Le ministre français de la Justice, Gérald Darmanin, effectuera lundi 18 mai une visite à Alger consacrée à la coopération judiciaire entre l’Algérie et la France, mais aussi à plusieurs dossiers sensibles liés aux relations entre les deux pays.
Selon le ministère français de la Justice, ce déplacement vise à ouvrir « un nouveau chapitre de la coopération judiciaire entre nos deux pays », à travers des échanges avec les autorités algériennes, notamment le ministre de la Justice, Lotfi Boudjemaa.
Les discussions devraient porter sur plusieurs questions liées à la criminalité organisée, au narcotrafic, à la lutte contre le terrorisme ainsi qu’aux affaires de délinquance économique et financière transnationale. Le dossier des « biens mal acquis » figure également parmi les sujets qui seront abordés.

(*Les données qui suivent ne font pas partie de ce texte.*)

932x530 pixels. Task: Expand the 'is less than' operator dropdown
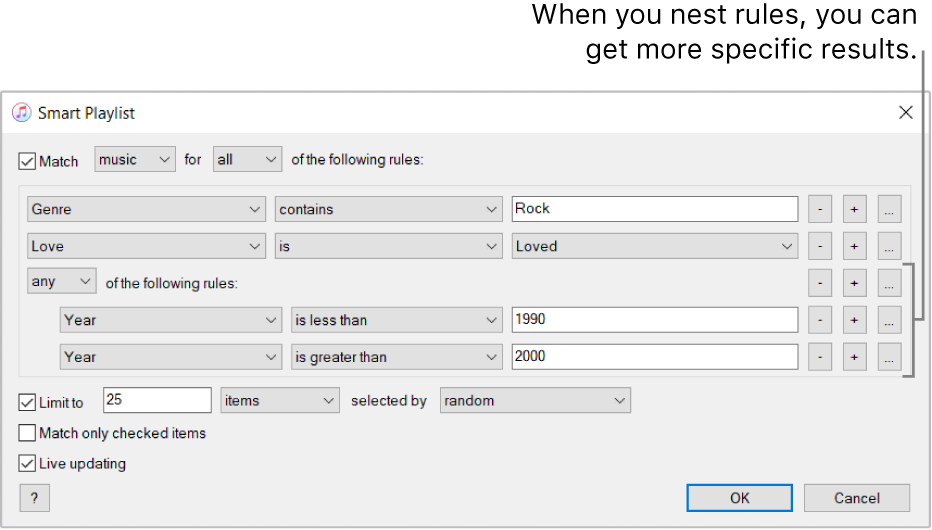click(x=396, y=320)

Dans ce cadre, l’affaire de l’ancien ministre de l’Industrie, Abdeslam Bouchouareb, réclamé par la justice algérienne mais dont l’extradition a été refusée par la justice française, pourrait être évoquée lors des échanges entre les deux parties.
La visite devrait aussi inclure des discussions sur plusieurs affaires individuelles qualifiées de sensibles par la partie française. La chancellerie française a indiqué que « des affaires individuelles sensibles seront également discutées, en particulier le cas de notre compatriote Christophe Gleizes, incarcéré en Algérie ».

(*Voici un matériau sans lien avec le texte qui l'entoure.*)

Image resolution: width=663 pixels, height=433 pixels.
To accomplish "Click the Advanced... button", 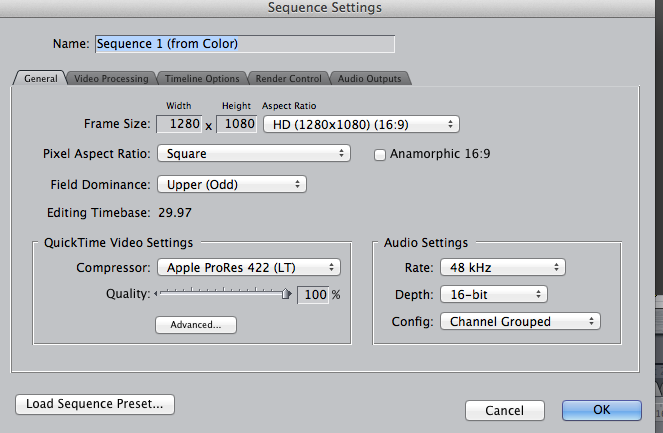I will (195, 325).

Le journaliste français a été condamné à sept ans de prison pour « apologie du terrorisme ». Arrêté en mai 2024, il est détenu en Algérie depuis près d’une année. Selon plusieurs médias français, il a récemment renoncé à son pourvoi en cassation devant la Cour suprême, une décision qui pourrait ouvrir la voie à une éventuelle grâce présidentielle.
Parmi les autres dossiers en suspens entre Alger et Paris figure également celui de l’agent consulaire algérien détenu en France depuis un an, dont la détention provisoire a été prolongée en mars dernier.

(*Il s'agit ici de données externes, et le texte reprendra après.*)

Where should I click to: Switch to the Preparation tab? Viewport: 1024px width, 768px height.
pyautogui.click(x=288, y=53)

Gérald Darmanin, qui s’était prononcé en janvier 2025 en faveur de la suppression de l’accord franco-algérien de 2013 relatif à l’exemption réciproque de visas de court séjour pour les détenteurs de passeports diplomatiques ou de service, effectuera ce déplacement avec plusieurs magistrats français. L’Algérie avait mis fin à cet accord en septembre dernier.
Le ministère français de la Justice a par ailleurs souligné le caractère « inédit » de cette visite en raison de la présence d’une délégation de hauts magistrats accompagnant Gérald Darmanin. Celle-ci comprend notamment Laureline Peyrefitte, directrice des affaires criminelles et des grâces, Vanessa Perrée, procureure nationale anti-criminalité organisée, ainsi que Pascal Prache, procureur national financier.
Selon la même source, « ces hauts magistrats rencontreront leurs homologues pour renouer le contact et faire avancer les dossiers en cours, au service de la sécurité et de la justice dans nos deux pays ».
Cette visite intervient dans un contexte marqué par une reprise progressive des échanges entre Alger et Paris après plusieurs mois de tensions diplomatiques. Gérald Darmanin devient ainsi le troisième membre du gouvernement français à se rendre en Algérie ces derniers mois, après le ministre de l’Intérieur, Laurent Nunez, et la ministre déléguée aux Armées, Alice Rufo.
Le président français Emmanuel Macron avait récemment déclaré espérer que les échanges engagés entre les deux pays marqueraient « le début » d’une reprise des relations bilatérales.